#### Records to use ####

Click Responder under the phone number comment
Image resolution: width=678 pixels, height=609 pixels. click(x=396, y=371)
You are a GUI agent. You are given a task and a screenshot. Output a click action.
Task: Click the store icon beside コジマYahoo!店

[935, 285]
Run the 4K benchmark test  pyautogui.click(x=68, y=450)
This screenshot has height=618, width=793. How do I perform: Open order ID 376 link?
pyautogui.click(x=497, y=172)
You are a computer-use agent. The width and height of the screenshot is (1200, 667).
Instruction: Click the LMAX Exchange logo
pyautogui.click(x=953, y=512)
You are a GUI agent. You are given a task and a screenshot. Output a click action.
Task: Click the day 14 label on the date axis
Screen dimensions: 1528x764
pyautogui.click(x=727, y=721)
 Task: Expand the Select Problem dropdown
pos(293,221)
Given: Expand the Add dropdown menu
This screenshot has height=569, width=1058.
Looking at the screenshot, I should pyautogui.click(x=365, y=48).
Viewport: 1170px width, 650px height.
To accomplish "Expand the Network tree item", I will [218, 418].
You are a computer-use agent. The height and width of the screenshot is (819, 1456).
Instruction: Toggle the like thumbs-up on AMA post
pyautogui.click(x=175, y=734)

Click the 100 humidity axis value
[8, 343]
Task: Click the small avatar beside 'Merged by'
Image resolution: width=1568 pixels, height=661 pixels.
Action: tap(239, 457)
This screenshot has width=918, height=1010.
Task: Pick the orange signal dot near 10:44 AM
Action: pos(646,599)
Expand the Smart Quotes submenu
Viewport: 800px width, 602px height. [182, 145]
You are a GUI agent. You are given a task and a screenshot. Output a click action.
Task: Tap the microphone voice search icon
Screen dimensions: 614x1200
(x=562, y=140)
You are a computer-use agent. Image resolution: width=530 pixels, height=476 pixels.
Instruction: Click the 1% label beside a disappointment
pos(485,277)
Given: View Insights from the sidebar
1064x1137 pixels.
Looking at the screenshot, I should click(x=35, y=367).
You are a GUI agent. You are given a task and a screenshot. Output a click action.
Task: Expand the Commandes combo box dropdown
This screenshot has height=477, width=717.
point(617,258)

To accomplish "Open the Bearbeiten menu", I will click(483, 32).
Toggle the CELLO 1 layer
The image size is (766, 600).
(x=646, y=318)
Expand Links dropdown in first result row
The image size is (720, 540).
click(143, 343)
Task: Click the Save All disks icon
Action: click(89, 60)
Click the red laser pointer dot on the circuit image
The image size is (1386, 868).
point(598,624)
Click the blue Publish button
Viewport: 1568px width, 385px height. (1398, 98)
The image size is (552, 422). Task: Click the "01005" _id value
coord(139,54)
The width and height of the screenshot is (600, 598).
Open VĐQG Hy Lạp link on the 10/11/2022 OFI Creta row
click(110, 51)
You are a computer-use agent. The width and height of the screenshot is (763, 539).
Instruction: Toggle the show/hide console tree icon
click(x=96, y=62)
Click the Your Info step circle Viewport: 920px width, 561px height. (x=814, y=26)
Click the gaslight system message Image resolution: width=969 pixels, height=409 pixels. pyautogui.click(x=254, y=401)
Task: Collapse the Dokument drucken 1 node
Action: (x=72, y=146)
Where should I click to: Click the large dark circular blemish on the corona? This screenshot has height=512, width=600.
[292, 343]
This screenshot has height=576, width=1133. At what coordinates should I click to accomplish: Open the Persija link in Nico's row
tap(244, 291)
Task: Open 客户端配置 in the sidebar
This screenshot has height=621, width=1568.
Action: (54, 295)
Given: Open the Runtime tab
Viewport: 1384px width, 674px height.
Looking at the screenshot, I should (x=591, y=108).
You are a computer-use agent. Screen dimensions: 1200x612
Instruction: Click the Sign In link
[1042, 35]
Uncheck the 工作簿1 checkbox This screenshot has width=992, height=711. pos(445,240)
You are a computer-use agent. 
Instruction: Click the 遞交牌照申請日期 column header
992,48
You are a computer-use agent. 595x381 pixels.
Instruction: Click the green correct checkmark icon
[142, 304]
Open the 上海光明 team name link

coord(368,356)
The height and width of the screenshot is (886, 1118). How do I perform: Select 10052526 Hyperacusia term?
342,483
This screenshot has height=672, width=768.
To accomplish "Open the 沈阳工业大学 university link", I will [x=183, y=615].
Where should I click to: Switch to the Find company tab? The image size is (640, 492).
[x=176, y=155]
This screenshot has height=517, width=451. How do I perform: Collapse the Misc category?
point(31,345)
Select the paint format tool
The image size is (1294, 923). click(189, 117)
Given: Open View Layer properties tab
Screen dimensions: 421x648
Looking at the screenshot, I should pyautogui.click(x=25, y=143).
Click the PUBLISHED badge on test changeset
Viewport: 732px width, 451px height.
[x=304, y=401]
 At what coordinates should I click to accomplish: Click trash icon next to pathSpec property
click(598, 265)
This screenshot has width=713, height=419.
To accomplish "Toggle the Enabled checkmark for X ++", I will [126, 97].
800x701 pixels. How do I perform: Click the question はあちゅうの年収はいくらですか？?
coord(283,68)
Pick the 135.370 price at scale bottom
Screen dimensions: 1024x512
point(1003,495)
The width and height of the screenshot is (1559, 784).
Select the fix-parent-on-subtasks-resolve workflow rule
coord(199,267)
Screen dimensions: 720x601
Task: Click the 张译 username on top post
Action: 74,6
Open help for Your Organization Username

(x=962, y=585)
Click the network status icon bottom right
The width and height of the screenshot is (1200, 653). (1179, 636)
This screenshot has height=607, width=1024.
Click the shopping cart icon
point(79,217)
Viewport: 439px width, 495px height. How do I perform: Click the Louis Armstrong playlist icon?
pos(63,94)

####

All of the records above must be reproduced exactly.

Click Responder under the phone number comment
Image resolution: width=678 pixels, height=609 pixels. click(x=396, y=371)
You are a GUI agent. You are given a task and a screenshot. Output a click action.
Task: Click the store icon beside コジマYahoo!店

[935, 285]
Run the 4K benchmark test  pyautogui.click(x=68, y=450)
This screenshot has height=618, width=793. How do I perform: Open order ID 376 link?
pyautogui.click(x=497, y=172)
You are a computer-use agent. The width and height of the screenshot is (1200, 667).
Instruction: Click the LMAX Exchange logo
pyautogui.click(x=953, y=512)
You are a GUI agent. You are given a task and a screenshot. Output a click action.
Task: Click the day 14 label on the date axis
Screen dimensions: 1528x764
pyautogui.click(x=727, y=721)
 Task: Expand the Select Problem dropdown
pos(293,221)
Given: Expand the Add dropdown menu
This screenshot has height=569, width=1058.
Looking at the screenshot, I should pyautogui.click(x=365, y=48).
Viewport: 1170px width, 650px height.
To accomplish "Expand the Network tree item", I will [218, 418].
You are a computer-use agent. The height and width of the screenshot is (819, 1456).
Instruction: Toggle the like thumbs-up on AMA post
pyautogui.click(x=175, y=734)

Click the 100 humidity axis value
[8, 343]
Task: Click the small avatar beside 'Merged by'
Image resolution: width=1568 pixels, height=661 pixels.
Action: tap(239, 457)
This screenshot has width=918, height=1010.
Task: Pick the orange signal dot near 10:44 AM
Action: pos(646,599)
Expand the Smart Quotes submenu
Viewport: 800px width, 602px height. [182, 145]
You are a GUI agent. You are given a task and a screenshot. Output a click action.
Task: Tap the microphone voice search icon
Screen dimensions: 614x1200
(x=562, y=140)
You are a computer-use agent. Image resolution: width=530 pixels, height=476 pixels.
Instruction: Click the 1% label beside a disappointment
pos(485,277)
Given: View Insights from the sidebar
1064x1137 pixels.
Looking at the screenshot, I should click(x=35, y=367).
You are a GUI agent. You are given a task and a screenshot. Output a click action.
Task: Expand the Commandes combo box dropdown
This screenshot has height=477, width=717.
point(617,258)

To accomplish "Open the Bearbeiten menu", I will click(483, 32).
Toggle the CELLO 1 layer
The image size is (766, 600).
(x=646, y=318)
Expand Links dropdown in first result row
The image size is (720, 540).
click(143, 343)
Task: Click the Save All disks icon
Action: click(89, 60)
Click the red laser pointer dot on the circuit image
The image size is (1386, 868).
point(598,624)
Click the blue Publish button
Viewport: 1568px width, 385px height. (1398, 98)
The image size is (552, 422). Task: Click the "01005" _id value
coord(139,54)
The width and height of the screenshot is (600, 598).
Open VĐQG Hy Lạp link on the 10/11/2022 OFI Creta row
click(110, 51)
You are a computer-use agent. The width and height of the screenshot is (763, 539).
Instruction: Toggle the show/hide console tree icon
click(x=96, y=62)
Click the Your Info step circle Viewport: 920px width, 561px height. (x=814, y=26)
Click the gaslight system message Image resolution: width=969 pixels, height=409 pixels. pyautogui.click(x=254, y=401)
Task: Collapse the Dokument drucken 1 node
Action: (x=72, y=146)
Where should I click to: Click the large dark circular blemish on the corona? This screenshot has height=512, width=600.
[292, 343]
This screenshot has height=576, width=1133. At what coordinates should I click to accomplish: Open the Persija link in Nico's row
tap(244, 291)
Task: Open 客户端配置 in the sidebar
This screenshot has height=621, width=1568.
Action: (54, 295)
Given: Open the Runtime tab
Viewport: 1384px width, 674px height.
Looking at the screenshot, I should (x=591, y=108).
You are a computer-use agent. Screen dimensions: 1200x612
Instruction: Click the Sign In link
[1042, 35]
Uncheck the 工作簿1 checkbox This screenshot has width=992, height=711. pos(445,240)
You are a computer-use agent. 
Instruction: Click the 遞交牌照申請日期 column header
992,48
You are a computer-use agent. 595x381 pixels.
Instruction: Click the green correct checkmark icon
[142, 304]
Open the 上海光明 team name link

coord(368,356)
The height and width of the screenshot is (886, 1118). How do I perform: Select 10052526 Hyperacusia term?
342,483
This screenshot has height=672, width=768.
To accomplish "Open the 沈阳工业大学 university link", I will [x=183, y=615].
Where should I click to: Switch to the Find company tab? The image size is (640, 492).
[x=176, y=155]
This screenshot has height=517, width=451. How do I perform: Collapse the Misc category?
point(31,345)
Select the paint format tool
The image size is (1294, 923). click(189, 117)
Given: Open View Layer properties tab
Screen dimensions: 421x648
Looking at the screenshot, I should pyautogui.click(x=25, y=143).
Click the PUBLISHED badge on test changeset
Viewport: 732px width, 451px height.
[x=304, y=401]
 At what coordinates should I click to accomplish: Click trash icon next to pathSpec property
click(598, 265)
This screenshot has width=713, height=419.
To accomplish "Toggle the Enabled checkmark for X ++", I will [126, 97].
800x701 pixels. How do I perform: Click the question はあちゅうの年収はいくらですか？?
coord(283,68)
Pick the 135.370 price at scale bottom
Screen dimensions: 1024x512
point(1003,495)
The width and height of the screenshot is (1559, 784).
Select the fix-parent-on-subtasks-resolve workflow rule
coord(199,267)
Screen dimensions: 720x601
Task: Click the 张译 username on top post
Action: 74,6
Open help for Your Organization Username

(x=962, y=585)
Click the network status icon bottom right
The width and height of the screenshot is (1200, 653). (1179, 636)
This screenshot has height=607, width=1024.
Click the shopping cart icon
point(79,217)
Viewport: 439px width, 495px height. How do I perform: Click the Louis Armstrong playlist icon?
pos(63,94)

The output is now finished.